After a long hiatus away from Wikipedia, other than some minor contributions, I am returning to my work that I engaged with previously with people like DMacks, Walkerma, Beetstra to curate chemistry and chemical compounds. Now, because of my work with the CompTox Chemicals Dashboard I believe that, because of the greater level of curation of the data (full time curators working daily to improve the data quality) and the focus of the database rather than simply assembling the largest database (875k as of April 2019 versus 71 million for ChemSPider and 91 million for PubChem) I believe that our data quality is much higher. I have been able to identify 15,010 unique inorganic and organic chemical compounds to date on Wikipedia (excluding polymers at present). My intention is to provide as many systematic names, SMILES, InChIStrings and InChIkeys as possible for all chemicals so that a comparison exercise with what is presently in the Drug and ChemBoxes can be done. I can tell that there are already incorrect SMILES and InChIs for a number of chemicals and would like to clean this up if possible AND finally provide a single source of Wikipedia Chemicals in SDF format that can be downloaded, modeled, profiled, etc. For example this is a SUBSET : WIKILIST: Additives in cigarettes but I am building a series of these: WIKILIST: Extremely hazardous substances.
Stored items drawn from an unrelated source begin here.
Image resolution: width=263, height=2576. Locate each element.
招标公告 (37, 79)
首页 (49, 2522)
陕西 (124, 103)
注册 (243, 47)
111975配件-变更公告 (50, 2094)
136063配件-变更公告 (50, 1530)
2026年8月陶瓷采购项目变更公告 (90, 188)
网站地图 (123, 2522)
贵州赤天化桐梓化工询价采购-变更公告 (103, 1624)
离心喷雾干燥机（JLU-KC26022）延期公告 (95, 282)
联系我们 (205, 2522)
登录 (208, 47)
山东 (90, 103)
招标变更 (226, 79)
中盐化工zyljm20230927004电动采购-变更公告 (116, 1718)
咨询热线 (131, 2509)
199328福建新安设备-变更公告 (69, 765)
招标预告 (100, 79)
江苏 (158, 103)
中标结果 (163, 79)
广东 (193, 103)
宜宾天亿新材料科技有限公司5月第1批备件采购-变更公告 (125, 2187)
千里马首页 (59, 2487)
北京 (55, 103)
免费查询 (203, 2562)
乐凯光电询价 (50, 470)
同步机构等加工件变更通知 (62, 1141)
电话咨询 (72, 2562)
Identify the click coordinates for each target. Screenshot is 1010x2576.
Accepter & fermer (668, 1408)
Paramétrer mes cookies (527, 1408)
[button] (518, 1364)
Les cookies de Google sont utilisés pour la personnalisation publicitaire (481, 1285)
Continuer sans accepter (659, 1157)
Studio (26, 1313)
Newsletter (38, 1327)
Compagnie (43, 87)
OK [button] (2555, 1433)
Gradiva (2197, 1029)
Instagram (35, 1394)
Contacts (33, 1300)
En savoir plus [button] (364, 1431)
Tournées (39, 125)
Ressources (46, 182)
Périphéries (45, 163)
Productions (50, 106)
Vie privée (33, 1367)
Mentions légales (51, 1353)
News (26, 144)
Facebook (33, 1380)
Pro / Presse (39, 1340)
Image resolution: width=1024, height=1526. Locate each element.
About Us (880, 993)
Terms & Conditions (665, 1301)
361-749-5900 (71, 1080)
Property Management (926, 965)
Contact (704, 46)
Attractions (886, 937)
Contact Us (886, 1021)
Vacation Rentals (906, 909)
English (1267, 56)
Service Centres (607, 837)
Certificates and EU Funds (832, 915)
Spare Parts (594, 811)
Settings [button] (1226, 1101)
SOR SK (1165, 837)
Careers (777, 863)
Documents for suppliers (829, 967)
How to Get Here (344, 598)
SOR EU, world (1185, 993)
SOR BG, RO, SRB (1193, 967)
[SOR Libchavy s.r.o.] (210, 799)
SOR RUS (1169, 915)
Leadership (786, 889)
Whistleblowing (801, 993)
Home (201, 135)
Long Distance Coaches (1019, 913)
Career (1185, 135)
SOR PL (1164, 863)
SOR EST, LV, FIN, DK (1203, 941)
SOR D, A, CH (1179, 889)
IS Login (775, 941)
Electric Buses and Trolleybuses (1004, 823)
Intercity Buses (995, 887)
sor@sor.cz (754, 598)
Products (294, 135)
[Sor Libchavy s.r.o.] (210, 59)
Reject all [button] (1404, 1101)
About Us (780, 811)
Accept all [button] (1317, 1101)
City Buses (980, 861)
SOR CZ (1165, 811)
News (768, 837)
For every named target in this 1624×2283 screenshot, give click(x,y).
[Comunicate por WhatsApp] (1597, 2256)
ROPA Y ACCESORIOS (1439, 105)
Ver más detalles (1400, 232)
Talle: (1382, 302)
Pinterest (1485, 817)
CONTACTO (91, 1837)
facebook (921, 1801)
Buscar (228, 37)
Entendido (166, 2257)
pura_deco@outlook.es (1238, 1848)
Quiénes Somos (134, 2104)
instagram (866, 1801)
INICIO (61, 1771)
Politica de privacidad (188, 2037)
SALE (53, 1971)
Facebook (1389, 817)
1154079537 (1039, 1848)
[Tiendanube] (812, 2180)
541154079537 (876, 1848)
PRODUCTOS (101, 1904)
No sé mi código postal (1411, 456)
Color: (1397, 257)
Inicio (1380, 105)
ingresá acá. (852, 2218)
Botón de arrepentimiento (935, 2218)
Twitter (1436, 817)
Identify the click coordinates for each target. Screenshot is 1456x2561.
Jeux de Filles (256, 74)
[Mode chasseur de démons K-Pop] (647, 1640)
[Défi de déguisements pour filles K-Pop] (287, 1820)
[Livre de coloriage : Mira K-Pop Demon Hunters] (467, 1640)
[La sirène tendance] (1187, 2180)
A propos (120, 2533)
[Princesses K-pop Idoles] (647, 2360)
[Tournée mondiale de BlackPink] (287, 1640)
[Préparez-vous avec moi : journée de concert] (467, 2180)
I am looking to see whether anyone in Wikipedia Chemicals world would be willing to help me harvest Names and CASRN to associate with Wikipedia Chemical articles and ChemBox/DrugBox so I can continue the work of building the definitive file?

I am wondering: are you reading (scraping) the enwiki articles for data? Did you consider working with Wikidata? (Wikidata has huge differences wrt enwiki, but is much more structured and allows mass edits). -DePiep (talk) 13:10, 22 April 2019 (UTC)